━━ Record extracts

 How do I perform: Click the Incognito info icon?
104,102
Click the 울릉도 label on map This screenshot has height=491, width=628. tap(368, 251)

━━━━
━━ Record extracts

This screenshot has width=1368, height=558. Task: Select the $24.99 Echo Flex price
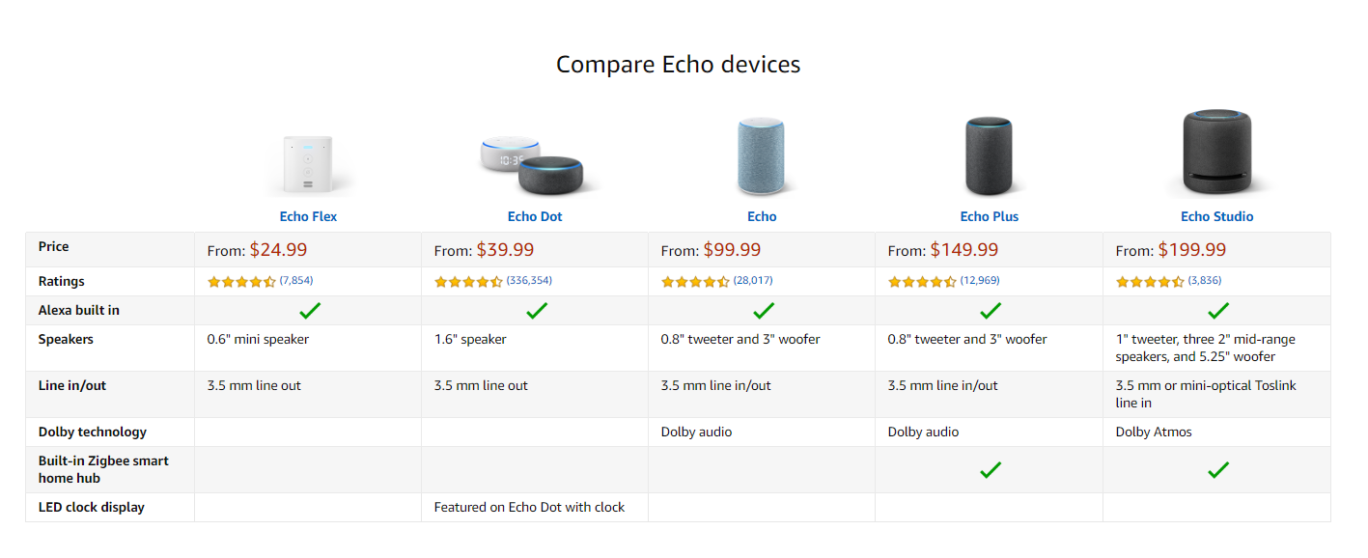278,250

━━━━

Task goal »
Above are the lines; repeat exactly the ones from the line containing "How do I perform: Click" down to the line containing "Click the 울릉도", both inclusive.

Final answer »
 How do I perform: Click the Incognito info icon?
104,102
Click the 울릉도 label on map This screenshot has height=491, width=628. tap(368, 251)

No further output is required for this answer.